On the IAM page, MB1 on the Edit Principal button (pencil icon) in the right most column of the row that shows the service account we created before. This will bring up the Edit permissions pane, as shown below.
+ADD ANOTHER ROLE and select Storage Admin. This role allows the principal to create storage buckets. Now, repeat this process to add a Storage Object Admin role. This role allows the principal to create/delete/edit/grant access to files in the storage buckets. Finally, add a BigQuery Admin role to allow interactions with BigQuery. After you are done adding the roles, the Edit permissions pane should look like the figure below.
MB1 on the
SAVE button to apply the changes
🤝 Enable the project's APIs
The local environment we set up in our system interacts with the project's cloud environment through APIs. In this step, we will enable two APIs (IAM and IAM credentials) to allow this interaction. In the cloud cloud, verify that the class project is selected (e.g., dtc-de-zc-2022) in the top bar, and then MB1 on the navigation button (top left corner) > APIs & Services > Enable APIs & services.
In the APIs & Services page, MB1 on the
+ ENABLE APIS AND SERVICES button near the top center menu bar.
This will take us to the API library page, where we can type a search query in the search bar.
Let's search for IAM API
and MB1 on the Identity and Access Management (IAM) API result. In the IAM API page, MB1 on the
Now let's repeat the process to find and enable the IAM credentials API.

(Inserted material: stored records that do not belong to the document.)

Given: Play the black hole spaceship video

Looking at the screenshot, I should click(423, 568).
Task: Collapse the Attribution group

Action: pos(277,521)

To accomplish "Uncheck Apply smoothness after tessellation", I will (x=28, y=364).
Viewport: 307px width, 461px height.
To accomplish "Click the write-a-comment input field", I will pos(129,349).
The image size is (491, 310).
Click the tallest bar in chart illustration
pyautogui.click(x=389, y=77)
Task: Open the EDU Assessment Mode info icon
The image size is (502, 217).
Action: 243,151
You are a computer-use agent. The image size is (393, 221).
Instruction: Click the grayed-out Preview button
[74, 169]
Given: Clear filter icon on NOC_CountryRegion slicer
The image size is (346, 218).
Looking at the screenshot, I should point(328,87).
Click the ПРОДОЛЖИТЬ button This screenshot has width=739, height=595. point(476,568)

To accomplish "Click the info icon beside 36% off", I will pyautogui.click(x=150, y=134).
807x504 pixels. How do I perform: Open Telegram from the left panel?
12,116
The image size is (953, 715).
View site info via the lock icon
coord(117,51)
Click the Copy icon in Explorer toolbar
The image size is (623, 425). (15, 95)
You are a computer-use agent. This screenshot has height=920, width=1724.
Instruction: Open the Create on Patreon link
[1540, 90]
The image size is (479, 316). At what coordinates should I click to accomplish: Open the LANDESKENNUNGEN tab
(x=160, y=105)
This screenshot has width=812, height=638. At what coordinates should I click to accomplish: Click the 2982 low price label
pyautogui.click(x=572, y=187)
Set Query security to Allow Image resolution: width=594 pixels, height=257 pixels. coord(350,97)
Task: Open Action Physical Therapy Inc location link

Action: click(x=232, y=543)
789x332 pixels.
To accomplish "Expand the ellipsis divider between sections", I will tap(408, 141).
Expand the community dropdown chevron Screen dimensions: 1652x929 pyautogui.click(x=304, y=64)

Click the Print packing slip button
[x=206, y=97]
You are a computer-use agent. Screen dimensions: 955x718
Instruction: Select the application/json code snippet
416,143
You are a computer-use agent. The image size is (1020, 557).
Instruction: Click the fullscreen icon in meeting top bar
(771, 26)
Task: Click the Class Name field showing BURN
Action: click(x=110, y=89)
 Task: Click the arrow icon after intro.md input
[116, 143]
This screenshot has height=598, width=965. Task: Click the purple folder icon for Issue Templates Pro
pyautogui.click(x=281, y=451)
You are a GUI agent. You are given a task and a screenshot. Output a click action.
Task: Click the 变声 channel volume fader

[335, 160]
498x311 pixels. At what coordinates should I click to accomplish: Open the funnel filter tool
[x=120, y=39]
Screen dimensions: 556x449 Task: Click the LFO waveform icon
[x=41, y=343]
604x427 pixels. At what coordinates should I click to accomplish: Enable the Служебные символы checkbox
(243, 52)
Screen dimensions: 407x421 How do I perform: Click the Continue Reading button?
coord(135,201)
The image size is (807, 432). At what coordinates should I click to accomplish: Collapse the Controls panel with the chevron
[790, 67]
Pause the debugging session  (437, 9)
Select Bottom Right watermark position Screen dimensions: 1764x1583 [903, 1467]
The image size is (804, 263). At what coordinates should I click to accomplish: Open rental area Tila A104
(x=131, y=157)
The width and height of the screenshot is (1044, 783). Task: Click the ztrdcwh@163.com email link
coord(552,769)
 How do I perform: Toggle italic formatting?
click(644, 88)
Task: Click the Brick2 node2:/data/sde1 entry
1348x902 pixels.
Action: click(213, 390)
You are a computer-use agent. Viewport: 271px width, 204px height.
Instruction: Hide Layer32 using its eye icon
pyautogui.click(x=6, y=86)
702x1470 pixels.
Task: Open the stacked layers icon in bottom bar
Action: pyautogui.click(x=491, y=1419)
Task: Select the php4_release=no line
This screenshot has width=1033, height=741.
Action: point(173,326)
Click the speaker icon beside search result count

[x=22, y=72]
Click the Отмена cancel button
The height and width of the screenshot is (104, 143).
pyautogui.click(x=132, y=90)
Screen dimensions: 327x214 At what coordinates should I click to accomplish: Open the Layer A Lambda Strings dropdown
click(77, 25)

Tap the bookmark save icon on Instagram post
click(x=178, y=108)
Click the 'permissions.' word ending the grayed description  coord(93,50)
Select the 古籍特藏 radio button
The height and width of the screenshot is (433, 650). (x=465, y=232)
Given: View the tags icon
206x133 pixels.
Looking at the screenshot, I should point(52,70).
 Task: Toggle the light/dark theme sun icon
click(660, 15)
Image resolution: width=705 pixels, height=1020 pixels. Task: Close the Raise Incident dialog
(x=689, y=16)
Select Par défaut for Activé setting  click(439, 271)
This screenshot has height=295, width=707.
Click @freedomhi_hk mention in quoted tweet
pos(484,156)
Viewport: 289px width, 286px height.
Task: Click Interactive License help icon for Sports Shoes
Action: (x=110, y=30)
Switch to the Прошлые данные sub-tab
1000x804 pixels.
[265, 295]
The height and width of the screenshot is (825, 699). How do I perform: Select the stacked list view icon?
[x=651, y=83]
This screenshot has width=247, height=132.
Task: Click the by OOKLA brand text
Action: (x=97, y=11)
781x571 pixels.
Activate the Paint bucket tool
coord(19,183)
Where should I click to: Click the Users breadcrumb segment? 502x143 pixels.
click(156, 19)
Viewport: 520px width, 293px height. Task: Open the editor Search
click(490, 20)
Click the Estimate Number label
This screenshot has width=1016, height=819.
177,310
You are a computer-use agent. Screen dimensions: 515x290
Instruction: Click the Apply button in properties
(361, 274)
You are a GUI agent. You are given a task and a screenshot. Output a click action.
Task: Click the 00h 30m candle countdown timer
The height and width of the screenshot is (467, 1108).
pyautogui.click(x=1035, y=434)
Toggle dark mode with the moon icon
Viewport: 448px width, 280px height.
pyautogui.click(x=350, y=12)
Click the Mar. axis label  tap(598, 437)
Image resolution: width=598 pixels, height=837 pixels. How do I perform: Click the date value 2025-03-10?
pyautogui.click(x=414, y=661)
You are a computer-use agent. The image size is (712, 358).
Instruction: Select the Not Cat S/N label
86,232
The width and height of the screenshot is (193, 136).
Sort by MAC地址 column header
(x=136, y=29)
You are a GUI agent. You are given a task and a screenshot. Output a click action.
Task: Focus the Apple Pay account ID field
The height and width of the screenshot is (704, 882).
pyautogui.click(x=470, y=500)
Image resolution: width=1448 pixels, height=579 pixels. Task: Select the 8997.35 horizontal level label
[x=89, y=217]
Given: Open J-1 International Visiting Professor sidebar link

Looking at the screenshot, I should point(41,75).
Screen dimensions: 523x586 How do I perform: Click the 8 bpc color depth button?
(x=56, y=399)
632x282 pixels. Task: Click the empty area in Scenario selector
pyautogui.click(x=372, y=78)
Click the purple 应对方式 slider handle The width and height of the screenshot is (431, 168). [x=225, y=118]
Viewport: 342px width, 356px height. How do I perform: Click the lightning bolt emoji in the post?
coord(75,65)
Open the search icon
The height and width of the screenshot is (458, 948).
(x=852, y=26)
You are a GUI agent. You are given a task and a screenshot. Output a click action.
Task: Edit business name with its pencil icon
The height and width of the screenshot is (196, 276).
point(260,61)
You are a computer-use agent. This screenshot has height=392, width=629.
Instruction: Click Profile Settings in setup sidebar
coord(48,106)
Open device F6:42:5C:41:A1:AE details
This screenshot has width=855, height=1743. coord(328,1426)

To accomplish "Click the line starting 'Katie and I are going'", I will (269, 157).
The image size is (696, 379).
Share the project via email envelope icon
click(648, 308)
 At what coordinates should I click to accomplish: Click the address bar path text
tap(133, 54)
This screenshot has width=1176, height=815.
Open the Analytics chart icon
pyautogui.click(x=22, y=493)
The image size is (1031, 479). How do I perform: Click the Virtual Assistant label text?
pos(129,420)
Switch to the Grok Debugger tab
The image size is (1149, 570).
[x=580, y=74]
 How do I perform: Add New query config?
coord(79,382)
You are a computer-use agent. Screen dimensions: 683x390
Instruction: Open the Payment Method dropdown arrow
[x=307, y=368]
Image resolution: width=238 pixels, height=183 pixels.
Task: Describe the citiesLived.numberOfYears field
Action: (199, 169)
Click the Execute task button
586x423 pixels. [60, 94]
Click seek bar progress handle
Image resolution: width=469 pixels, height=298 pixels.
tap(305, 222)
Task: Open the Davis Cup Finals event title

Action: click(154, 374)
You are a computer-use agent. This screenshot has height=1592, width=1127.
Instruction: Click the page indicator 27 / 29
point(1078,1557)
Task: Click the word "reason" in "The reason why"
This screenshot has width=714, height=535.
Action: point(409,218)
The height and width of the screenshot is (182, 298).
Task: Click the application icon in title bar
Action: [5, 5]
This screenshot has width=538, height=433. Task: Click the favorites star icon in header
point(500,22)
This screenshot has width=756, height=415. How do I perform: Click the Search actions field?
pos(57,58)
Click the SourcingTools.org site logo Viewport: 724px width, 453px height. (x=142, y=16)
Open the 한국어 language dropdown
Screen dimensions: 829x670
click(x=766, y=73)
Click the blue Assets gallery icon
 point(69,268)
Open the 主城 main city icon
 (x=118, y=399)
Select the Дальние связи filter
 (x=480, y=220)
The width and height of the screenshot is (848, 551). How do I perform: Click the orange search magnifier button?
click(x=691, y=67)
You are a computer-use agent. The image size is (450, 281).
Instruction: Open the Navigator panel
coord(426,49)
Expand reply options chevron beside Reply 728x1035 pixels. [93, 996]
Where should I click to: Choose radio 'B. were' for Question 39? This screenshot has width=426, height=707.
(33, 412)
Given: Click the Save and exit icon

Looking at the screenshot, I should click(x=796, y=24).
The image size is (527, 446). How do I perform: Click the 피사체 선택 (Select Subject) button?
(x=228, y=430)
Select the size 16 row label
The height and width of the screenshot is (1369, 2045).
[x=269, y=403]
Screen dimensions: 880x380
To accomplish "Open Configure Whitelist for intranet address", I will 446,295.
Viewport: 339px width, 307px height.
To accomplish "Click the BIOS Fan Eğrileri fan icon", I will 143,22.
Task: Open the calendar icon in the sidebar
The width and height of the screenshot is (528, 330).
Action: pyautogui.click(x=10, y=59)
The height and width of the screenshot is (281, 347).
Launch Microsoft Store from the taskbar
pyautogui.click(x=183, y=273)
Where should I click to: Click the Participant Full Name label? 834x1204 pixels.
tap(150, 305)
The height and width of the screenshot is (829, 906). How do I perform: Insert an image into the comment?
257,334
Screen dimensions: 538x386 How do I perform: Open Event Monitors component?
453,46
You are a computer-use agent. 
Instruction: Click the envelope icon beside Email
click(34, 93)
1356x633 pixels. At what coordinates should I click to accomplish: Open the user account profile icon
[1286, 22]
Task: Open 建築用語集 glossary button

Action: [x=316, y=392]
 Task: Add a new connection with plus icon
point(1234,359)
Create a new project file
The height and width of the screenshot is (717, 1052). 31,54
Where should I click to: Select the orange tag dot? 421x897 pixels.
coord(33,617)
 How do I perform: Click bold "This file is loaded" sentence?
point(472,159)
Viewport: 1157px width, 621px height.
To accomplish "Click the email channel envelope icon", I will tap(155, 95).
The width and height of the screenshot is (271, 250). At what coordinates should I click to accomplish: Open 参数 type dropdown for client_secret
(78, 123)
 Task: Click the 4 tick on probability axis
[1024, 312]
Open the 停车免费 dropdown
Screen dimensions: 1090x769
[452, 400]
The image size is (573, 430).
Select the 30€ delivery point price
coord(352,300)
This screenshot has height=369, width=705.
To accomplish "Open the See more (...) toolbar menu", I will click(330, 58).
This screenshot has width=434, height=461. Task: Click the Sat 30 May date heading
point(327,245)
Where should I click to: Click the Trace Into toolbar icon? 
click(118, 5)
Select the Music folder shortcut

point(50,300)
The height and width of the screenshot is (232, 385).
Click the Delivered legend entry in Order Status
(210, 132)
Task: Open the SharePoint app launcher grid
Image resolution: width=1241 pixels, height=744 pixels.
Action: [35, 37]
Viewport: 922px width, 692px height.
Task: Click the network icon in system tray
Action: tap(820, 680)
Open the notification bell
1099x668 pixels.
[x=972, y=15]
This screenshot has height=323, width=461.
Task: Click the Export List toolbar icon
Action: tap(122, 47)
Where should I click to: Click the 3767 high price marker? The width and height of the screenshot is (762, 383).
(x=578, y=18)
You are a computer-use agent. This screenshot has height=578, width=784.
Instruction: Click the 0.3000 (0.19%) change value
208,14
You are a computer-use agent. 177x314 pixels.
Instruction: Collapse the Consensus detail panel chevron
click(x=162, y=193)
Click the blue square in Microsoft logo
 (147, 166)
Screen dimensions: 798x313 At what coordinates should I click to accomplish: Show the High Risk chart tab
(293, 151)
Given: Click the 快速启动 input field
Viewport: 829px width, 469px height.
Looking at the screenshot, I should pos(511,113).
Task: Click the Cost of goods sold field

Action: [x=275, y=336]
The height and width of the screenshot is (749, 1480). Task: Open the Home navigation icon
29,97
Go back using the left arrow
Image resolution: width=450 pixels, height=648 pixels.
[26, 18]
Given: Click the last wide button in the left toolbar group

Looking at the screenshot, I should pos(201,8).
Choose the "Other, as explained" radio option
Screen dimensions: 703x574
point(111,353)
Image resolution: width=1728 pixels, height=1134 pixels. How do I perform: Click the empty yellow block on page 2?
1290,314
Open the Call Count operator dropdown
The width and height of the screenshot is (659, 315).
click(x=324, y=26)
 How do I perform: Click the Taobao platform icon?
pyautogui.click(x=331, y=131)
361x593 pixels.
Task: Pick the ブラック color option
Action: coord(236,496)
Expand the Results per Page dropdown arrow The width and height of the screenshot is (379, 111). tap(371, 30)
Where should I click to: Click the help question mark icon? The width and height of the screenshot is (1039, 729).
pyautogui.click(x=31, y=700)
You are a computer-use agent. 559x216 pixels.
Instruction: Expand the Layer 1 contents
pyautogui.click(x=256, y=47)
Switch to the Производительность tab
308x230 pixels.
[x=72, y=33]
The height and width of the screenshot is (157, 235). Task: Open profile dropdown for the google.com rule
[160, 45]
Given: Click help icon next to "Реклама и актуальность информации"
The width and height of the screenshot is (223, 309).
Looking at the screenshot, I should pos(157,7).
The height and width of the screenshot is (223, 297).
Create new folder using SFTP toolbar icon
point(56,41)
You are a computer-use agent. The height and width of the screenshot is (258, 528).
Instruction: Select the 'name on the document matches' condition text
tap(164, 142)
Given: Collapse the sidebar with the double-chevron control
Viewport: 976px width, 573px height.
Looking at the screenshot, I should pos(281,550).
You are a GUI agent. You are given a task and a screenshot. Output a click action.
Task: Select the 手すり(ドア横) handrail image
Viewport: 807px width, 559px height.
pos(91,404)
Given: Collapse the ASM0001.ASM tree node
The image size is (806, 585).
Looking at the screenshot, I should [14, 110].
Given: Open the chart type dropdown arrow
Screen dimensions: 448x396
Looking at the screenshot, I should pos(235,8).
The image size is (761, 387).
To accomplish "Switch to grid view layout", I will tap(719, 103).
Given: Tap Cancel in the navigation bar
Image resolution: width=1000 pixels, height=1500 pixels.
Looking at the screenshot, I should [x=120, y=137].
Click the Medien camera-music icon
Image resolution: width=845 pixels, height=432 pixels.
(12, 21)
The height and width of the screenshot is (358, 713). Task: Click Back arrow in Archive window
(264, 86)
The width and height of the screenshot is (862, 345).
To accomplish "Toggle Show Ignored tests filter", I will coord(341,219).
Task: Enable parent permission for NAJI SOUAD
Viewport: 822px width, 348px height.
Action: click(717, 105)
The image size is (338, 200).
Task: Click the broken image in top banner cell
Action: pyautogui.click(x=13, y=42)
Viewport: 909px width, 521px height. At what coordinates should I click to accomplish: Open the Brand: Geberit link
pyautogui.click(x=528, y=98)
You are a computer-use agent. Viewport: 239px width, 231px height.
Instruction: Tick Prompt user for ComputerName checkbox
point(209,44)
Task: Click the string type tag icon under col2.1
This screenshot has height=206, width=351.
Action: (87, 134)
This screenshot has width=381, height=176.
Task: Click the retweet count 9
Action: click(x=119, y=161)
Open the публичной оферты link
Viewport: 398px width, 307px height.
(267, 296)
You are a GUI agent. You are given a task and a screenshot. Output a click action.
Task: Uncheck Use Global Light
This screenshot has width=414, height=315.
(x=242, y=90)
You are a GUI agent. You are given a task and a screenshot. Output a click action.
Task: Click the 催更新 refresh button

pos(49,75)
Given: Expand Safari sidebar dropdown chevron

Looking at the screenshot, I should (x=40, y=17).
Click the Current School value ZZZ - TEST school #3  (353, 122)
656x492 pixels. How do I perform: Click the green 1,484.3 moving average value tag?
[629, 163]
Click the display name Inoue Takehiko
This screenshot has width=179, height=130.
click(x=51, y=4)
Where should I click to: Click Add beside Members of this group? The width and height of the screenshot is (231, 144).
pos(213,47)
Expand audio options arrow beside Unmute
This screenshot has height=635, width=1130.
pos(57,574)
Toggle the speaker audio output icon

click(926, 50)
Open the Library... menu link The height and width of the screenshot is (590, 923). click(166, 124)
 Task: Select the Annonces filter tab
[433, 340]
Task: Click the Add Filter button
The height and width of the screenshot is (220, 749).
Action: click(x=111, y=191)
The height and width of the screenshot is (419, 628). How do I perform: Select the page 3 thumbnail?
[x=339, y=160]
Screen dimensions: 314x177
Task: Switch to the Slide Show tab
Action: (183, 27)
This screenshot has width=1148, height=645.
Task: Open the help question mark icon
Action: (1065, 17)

It is possible that by activating the IAM API, the IAM Service Account Credential API gets automatically enabled.
In this post we:
- Introduced the Google Cloud Platform.
- Created a GCP account.
- Set up our first GCP project.
- Reviewed GCP Identity Access Management concepts.
- Created a service account for our infrastructure application.
- Generated the service account key to facilitate authentication from our local computer.
- Installed the Google Cloud CLI on our local computer.
- Authenticated our Google Cloud CLI installation.
- Added roles to the service account to create storage buckets, work with files, and interact with BigQuery.
- Enabled the project's IAM APIs so we can access them from our local computer.